Ben Sharples (born July 22, 1974) is an American actor, screenwriter, producer, and director.  He is known for his role as Jack Hafey in Takashi Shimizu’s horror movie Flight 7500. He is the writer, producer director, and lead actor of the comedy film Gentlemen's Fury.



Early life
Sharples was born in Hollywood, CA. He lived on the island of Kwajalein from ages two to four, then relocated to Manhattan Beach, CA where he grew up. He discovered his love of filmmaking at age 13, when he began making movies with his friends and an RCA camcorder. He pursued his interest further at Crossroads School in Santa Monica, CA, focusing on film studies. He took an acting class on a dare while at the University of California, Berkeley and loved it so much that he went on to drama school at the American Conservatory Theater, graduating from their MFA Program.

Tennis 
An accomplished tennis player, Sharples was awarded Rookie of the Year and Most Valuable Player three years in a row by the Crossroads School tennis team. He finished his junior career ranked in the top twenty in Southern California and went on to play for the U.C. Berkeley men's tennis team for four years. He coached professional tennis player Zack Fleishman at the US Open in 2011.

Career
Before Flight 7500 and Gentlemen's Fury, Sharples played real estate mogul Stephen in the underground romantic comedy hit film X’s & O's, reported by The New York Times to be downloaded over 150,000 times in one week.
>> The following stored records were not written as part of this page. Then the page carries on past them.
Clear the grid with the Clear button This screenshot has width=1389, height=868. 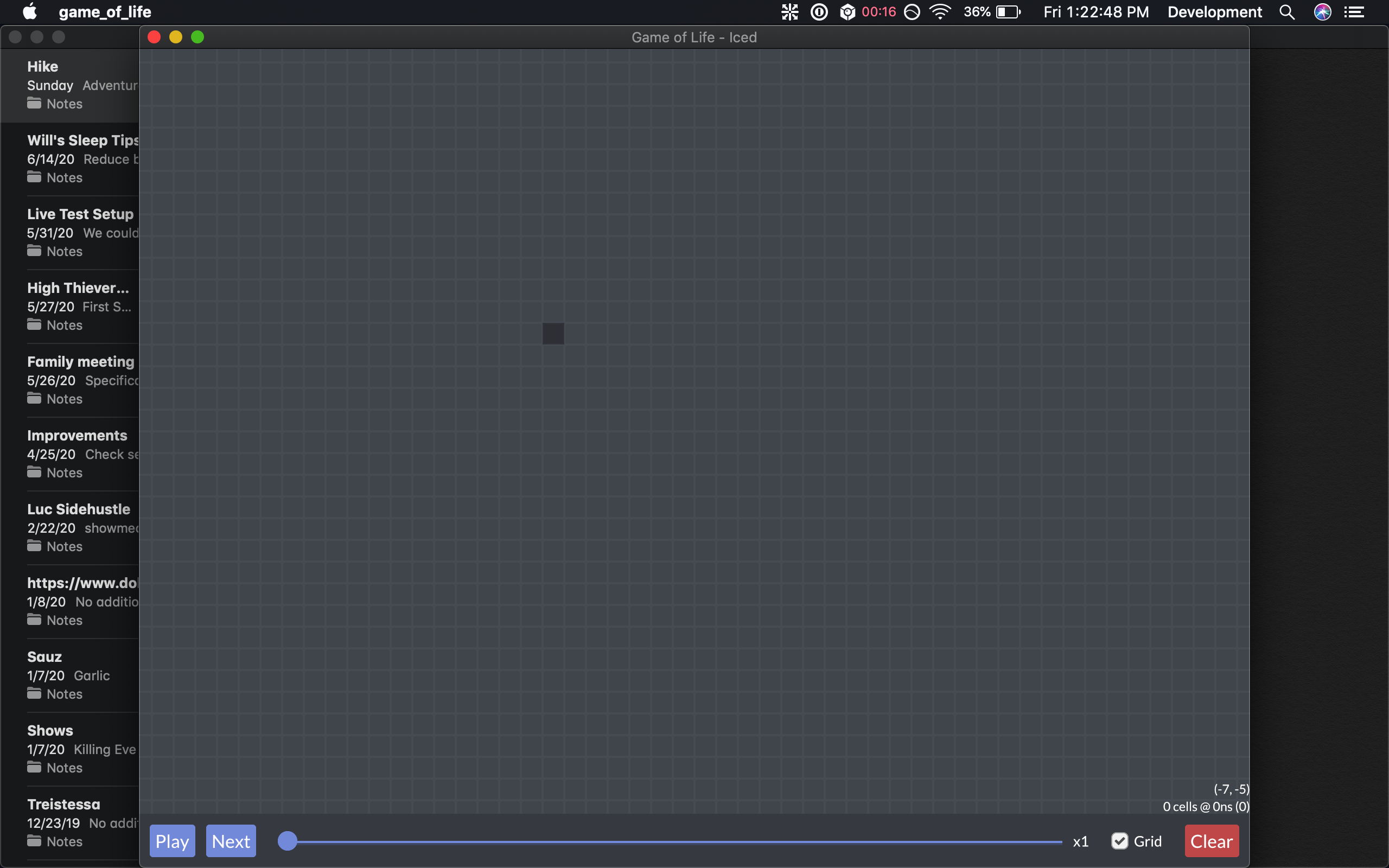coord(1211,840)
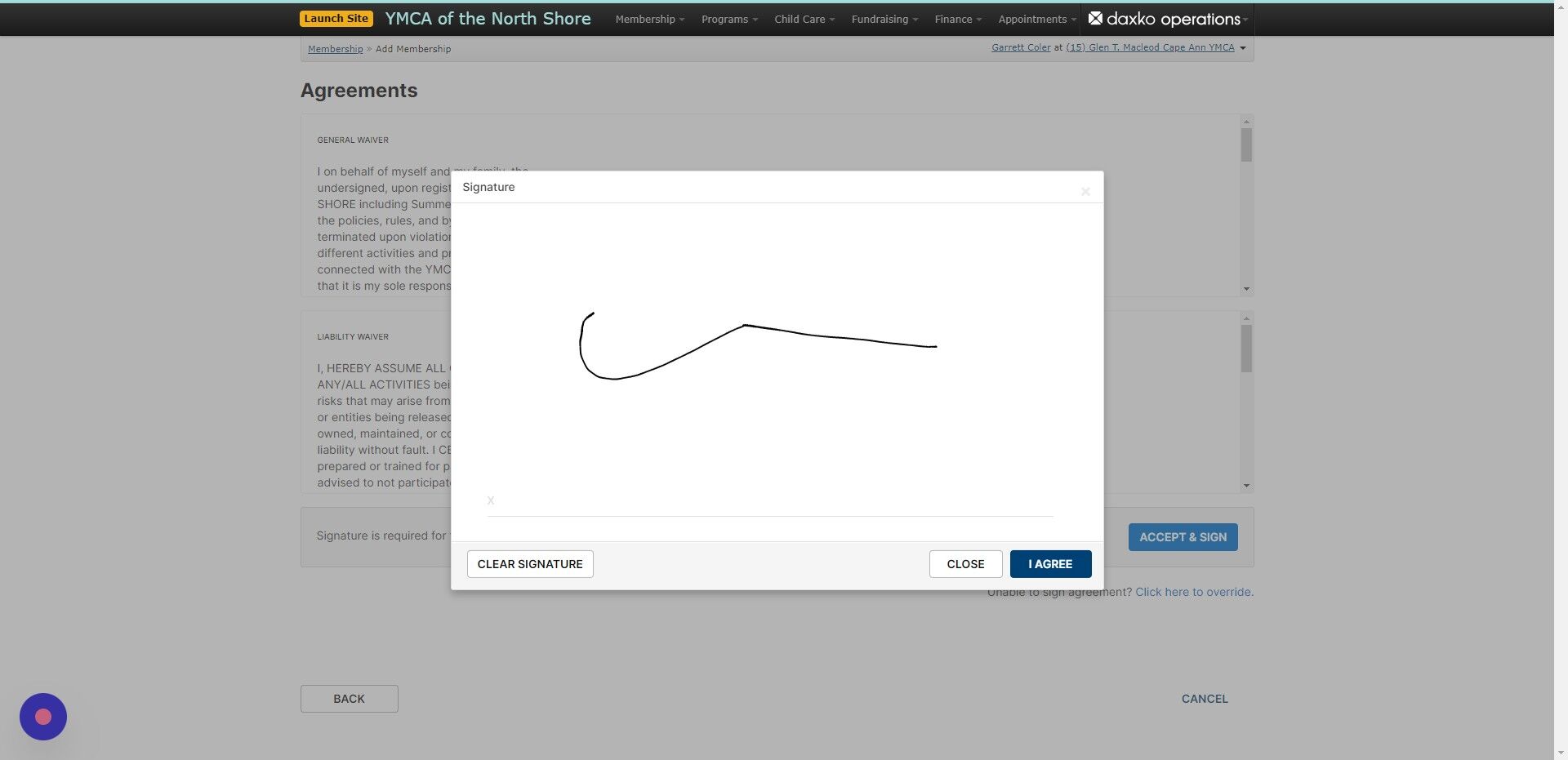Click the scroll-up arrow of the General Waiver box
Viewport: 1568px width, 760px height.
click(1245, 120)
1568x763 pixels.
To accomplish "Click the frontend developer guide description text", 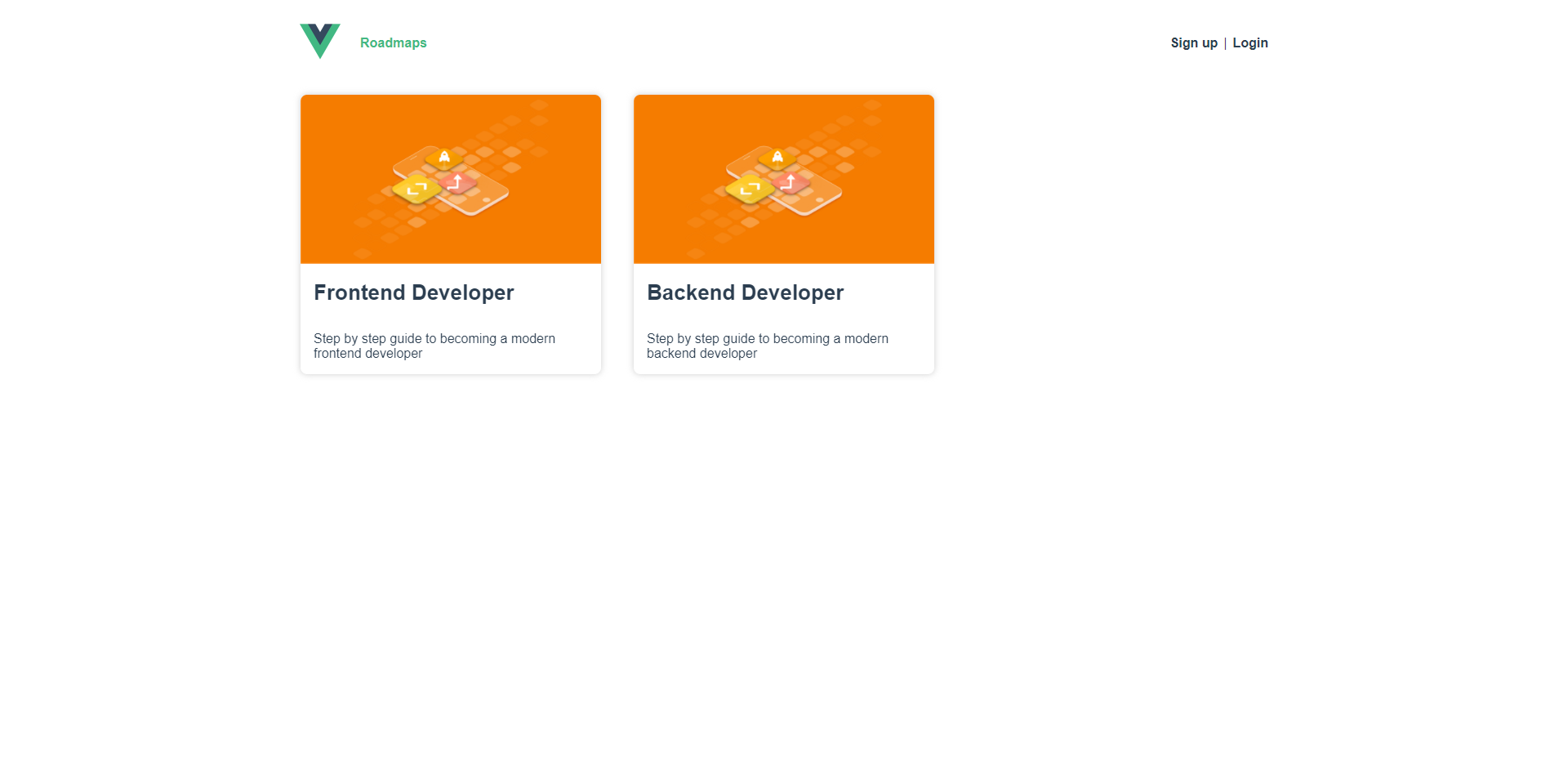I will 434,346.
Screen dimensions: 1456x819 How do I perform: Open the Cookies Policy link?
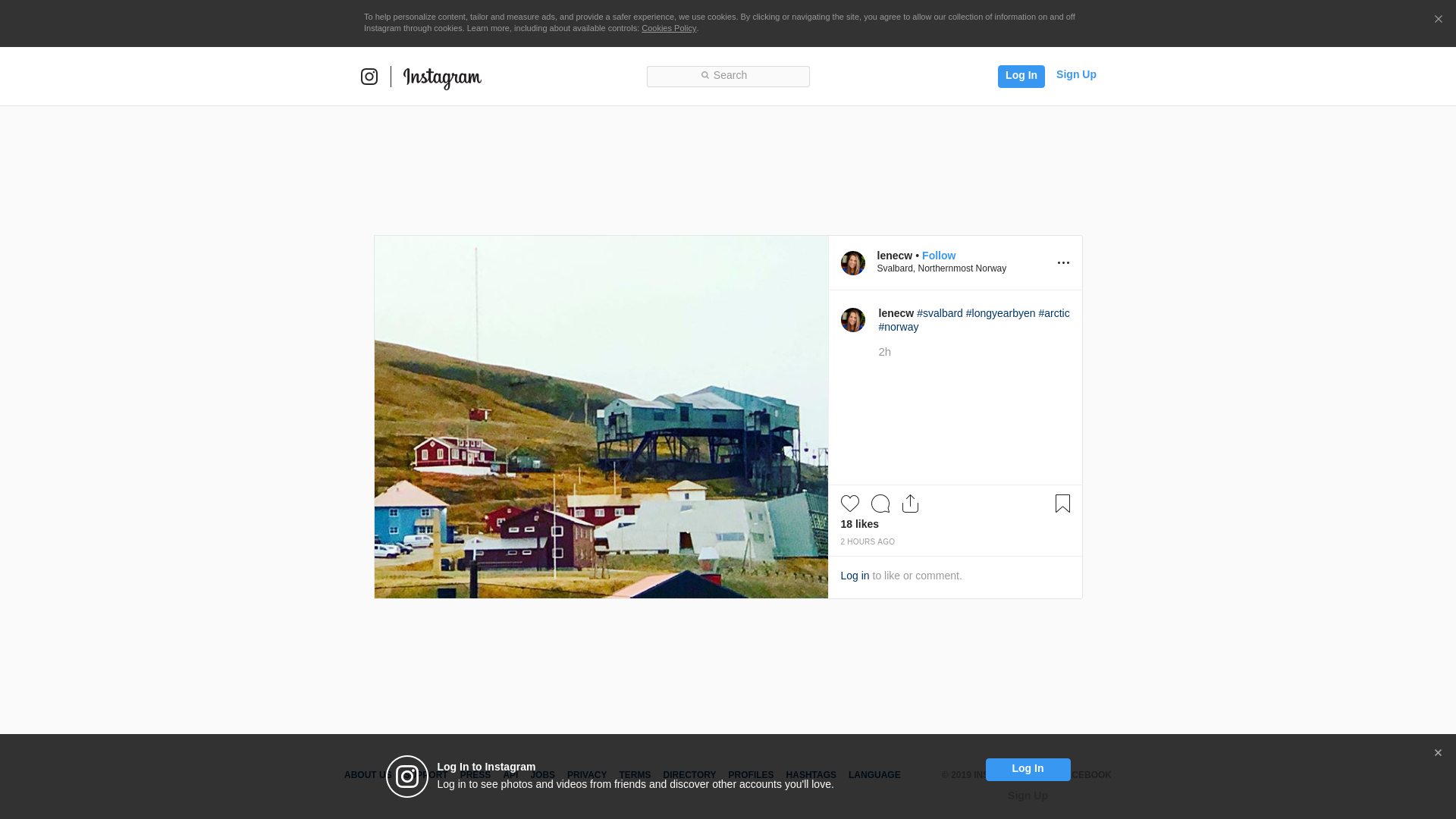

He also appeared in the season three opening episode of 90210 as a professional tennis player who takes out Teddy Montgomery, as well as in the feature films Alien Abduction and I'll Believe You.  Ben starred in the dark comedy short film Time Capsule, which premiered at the Regards sur le Cinéma du Monde in Rouen, France, and he played a drug addicted thief in the heist short Blue Plate, an official selection of the Downtown Film Festival Los Angeles.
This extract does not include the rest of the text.